Nexus: Strategic Communications and American Security in World War I (Harvard Historical Studies)
T**D
A Groundbreaking History of Strategic Communications
Winkler's superb book is a contribution to strategic studies, and to business, technology, political, military, and diplomatic history. Part of its achievement, indeed, is to make it clear that, on their own, none of those fields can capture the reality of how the modern communications systems we use today grew and evolved.Thus, though complete on its own, it is also a prologue to a story that remains to be written, as well as a revelation of what transpired when a few key individuals realized that, if the U.S. was to be a world power, it needed reliable and secure communications. Though their efforts were not entirely in vain -- today's RCA is one of their legacies -- they were, by and large, unsuccessful.Indeed, the contrast between the purposeful British, French, and German integration of communications and strategy and the generally ill-coordinated American approach is one of Winkler's most interesting themes. The Progressives wanted -- frightening thought -- complete government control, though Congress was unsympathetic; business wanted to make money; every government department fought every other department and the US's allies as well; the national will was weak and focus was transient; and behind it all a sense of distinctly American individualism comes across. The result was that the few officials who had a sense of the whole were unable to translate their vision into reality.Another of Winkler's themes flows from the first.
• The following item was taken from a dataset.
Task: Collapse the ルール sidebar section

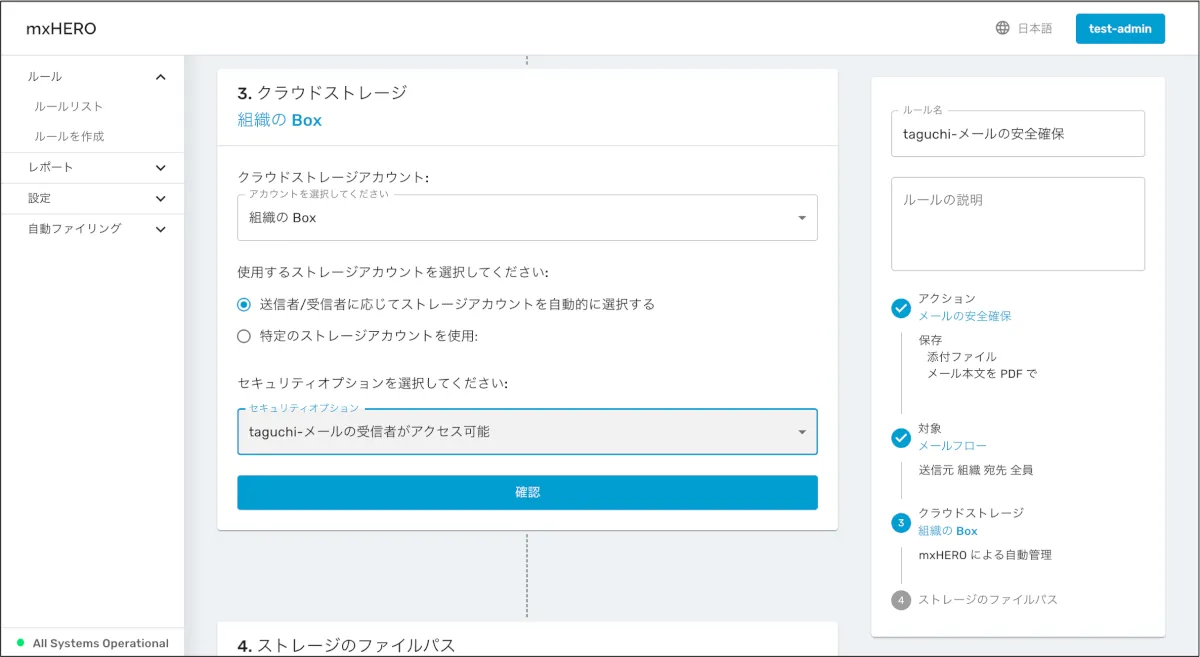Action: tap(161, 77)
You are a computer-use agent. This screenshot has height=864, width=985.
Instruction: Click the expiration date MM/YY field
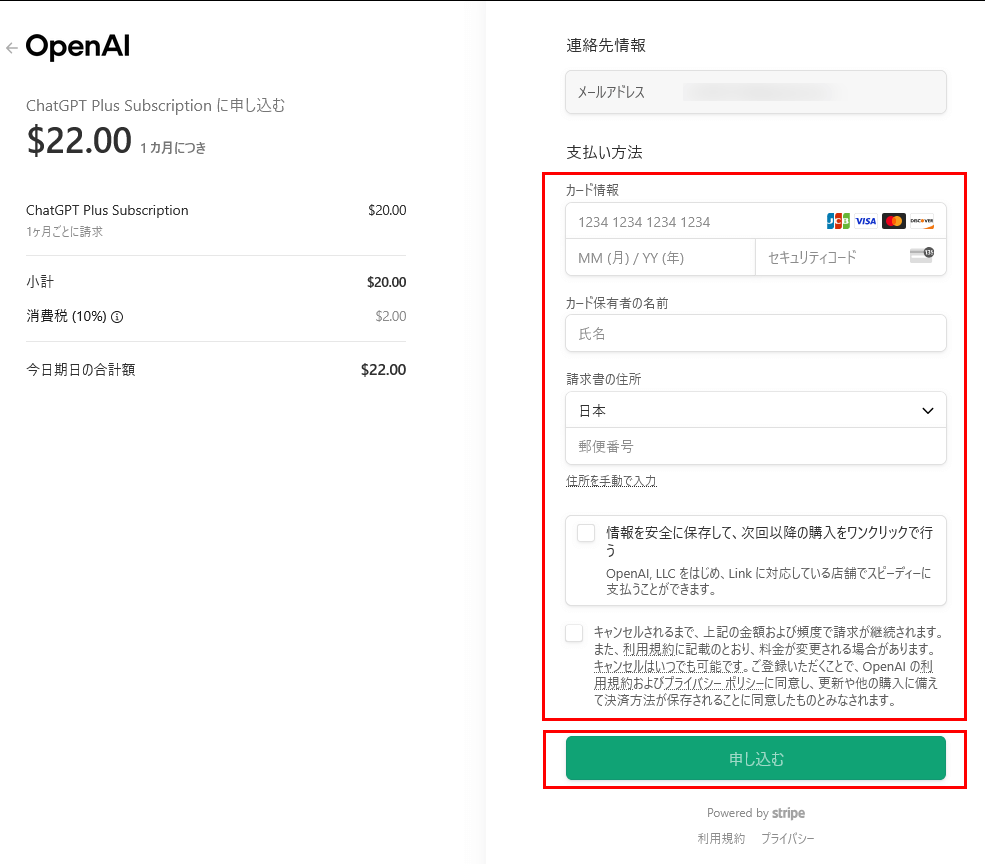pos(660,258)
Histories of -- and especially popular commentaries on -- government/business relations tend to adopt a corporatist perspective, by arguing that everyone was on the same team -- and, too often, assuming it was a bad team because private enterprise was involved. Winkler's treatment of his subject is vastly more detailed and subtle than any previous effort, and it demonstrates that reality is complex. There are a few heroes here, but while there are a lot of less than fully comprehending actors, there are no villains: just people and institutions with different interests and ideas, who get along just about as well as one might expect.With this book, Winkler breaks important new ground, and not simply as a historian of US foreign relations, business, or the hidden workings of World War I. He defines a new subject of study: the integrated history of communications. That alone makes this a significant work. That it also contributes so much to our understanding of its era, and by implication ours, makes it a remarkable achievement.